The slope-intercept form of a linear equation is a simple and powerful way to express linear equations. It is written as \( y = mx + b \), where \( m \) represents the slope of the line, and \( b \) is the y-intercept. This form makes it easy to quickly identify both the slope and the y-intercept.

• The slope \( m \) tells you how steep the line is, or how much \( y \) changes for a given change in \( x \).
• The y-intercept \( b \) is the point where the line crosses the y-axis. It represents the value of \( y \) when \( x = 0 \).

Using the slope-intercept form makes graphing a linear equation straightforward, as you just need to identify these two components and apply them to the coordinate plane. This format also quickly communicates key information about the line's behavior in a mathematical context.

Graphing linear functions involves plotting points on a coordinate plane and drawing a straight line through these points. Linear functions create straight lines, making them predictable and easy to work with.
To graph the function, start with key pieces of information: the slope and the y-intercept. Begin by:

• Plotting the y-intercept point on the graph.
• Using the slope to find other points on the line.

After plotting these points, draw a line through them to represent the linear function. Extend the line in both directions on the graph. This depiction shows how the function behaves across different values of \( x \). With practice, graphing linear functions becomes an efficient way to visualize equations.

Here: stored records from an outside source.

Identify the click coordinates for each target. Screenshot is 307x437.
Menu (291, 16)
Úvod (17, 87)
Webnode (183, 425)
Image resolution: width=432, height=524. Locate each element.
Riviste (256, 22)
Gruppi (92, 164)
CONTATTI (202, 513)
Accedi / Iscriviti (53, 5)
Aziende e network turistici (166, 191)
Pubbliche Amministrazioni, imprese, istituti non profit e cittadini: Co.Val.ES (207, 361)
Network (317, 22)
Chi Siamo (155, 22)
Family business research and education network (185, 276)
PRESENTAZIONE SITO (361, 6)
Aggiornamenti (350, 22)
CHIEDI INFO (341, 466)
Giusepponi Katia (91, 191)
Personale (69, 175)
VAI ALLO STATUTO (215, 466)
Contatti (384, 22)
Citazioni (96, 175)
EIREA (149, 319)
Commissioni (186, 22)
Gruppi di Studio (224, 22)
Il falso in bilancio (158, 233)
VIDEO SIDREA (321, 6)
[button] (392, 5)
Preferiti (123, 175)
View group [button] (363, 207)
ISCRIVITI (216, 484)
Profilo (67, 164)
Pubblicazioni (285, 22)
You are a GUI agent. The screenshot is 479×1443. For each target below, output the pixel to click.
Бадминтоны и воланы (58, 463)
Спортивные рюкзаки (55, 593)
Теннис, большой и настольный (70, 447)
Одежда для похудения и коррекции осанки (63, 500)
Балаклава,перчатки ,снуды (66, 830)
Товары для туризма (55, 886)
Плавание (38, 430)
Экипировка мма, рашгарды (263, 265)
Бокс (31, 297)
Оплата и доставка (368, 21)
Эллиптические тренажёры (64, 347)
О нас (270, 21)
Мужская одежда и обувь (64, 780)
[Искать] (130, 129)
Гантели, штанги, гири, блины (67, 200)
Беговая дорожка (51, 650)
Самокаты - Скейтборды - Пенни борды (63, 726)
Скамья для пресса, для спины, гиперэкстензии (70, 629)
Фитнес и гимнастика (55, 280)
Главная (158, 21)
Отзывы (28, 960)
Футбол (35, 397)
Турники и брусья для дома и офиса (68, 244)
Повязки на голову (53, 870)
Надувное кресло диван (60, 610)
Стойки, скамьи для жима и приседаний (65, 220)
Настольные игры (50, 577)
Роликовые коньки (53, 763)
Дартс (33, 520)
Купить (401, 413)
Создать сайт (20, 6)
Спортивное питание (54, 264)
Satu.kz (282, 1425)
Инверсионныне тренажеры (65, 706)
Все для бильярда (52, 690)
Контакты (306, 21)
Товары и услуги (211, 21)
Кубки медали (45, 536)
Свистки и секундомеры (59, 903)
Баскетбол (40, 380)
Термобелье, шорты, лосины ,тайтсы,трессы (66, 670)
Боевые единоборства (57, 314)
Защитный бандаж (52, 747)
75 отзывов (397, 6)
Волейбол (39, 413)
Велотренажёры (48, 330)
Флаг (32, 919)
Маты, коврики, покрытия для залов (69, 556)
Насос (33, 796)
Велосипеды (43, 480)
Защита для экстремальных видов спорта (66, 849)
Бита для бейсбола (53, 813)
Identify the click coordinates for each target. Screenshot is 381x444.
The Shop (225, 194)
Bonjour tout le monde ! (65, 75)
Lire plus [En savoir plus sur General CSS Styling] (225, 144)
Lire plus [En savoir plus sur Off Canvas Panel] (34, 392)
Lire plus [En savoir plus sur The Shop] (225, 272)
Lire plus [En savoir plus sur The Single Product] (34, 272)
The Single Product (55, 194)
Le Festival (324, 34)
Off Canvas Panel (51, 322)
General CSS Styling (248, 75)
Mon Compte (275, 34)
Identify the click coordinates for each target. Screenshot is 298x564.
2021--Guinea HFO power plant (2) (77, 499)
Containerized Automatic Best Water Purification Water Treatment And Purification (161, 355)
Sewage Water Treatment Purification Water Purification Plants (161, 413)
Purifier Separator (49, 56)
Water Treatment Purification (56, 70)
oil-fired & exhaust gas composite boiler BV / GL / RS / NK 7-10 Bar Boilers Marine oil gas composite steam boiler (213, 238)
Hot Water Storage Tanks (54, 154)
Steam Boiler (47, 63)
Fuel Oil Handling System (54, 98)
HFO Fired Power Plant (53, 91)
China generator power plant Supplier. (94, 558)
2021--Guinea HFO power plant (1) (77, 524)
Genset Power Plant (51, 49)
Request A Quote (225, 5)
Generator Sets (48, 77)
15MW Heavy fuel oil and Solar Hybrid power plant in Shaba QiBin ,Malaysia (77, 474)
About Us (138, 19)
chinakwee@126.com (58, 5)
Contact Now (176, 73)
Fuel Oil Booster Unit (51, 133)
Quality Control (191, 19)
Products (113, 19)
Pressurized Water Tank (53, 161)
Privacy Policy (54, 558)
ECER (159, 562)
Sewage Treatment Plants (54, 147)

The coordinate plane is a two-dimensional surface where you can graph points, lines, and curves. It consists of two perpendicular axes: a horizontal axis (the x-axis) and a vertical axis (the y-axis).
Each point on the coordinate plane is represented by a pair of numbers \((x, y)\), which are the coordinates of the point:

• The x-coordinate indicates horizontal movement from the origin.
• The y-coordinate indicates vertical movement from the origin.

The origin \((0, 0)\) is the point where the x-axis and y-axis intersect. The coordinate plane is essential for graphing equations and visualizing mathematical concepts, allowing you to see the relationship between different variables clearly.

The y-intercept is a critical concept in understanding linear equations. It is the specific point on the graph where the line crosses the y-axis. This happens when the value of \( x \) is zero. Given the equation in slope-intercept form \( y = mx + b \), the y-intercept is simply \( b \).
For example, in the equation \( k(x) = \frac{2}{3}x - 3 \), the y-intercept is \(-3\), meaning the line will cross the y-axis at the point \((0, -3)\).Understanding the y-intercept helps in quickly sketching graphs, as it gives a definite starting point, from which you can use the slope to determine other points on the line. Recognizing where the line intersects the y-axis allows one to see the initial value of a function when plotted.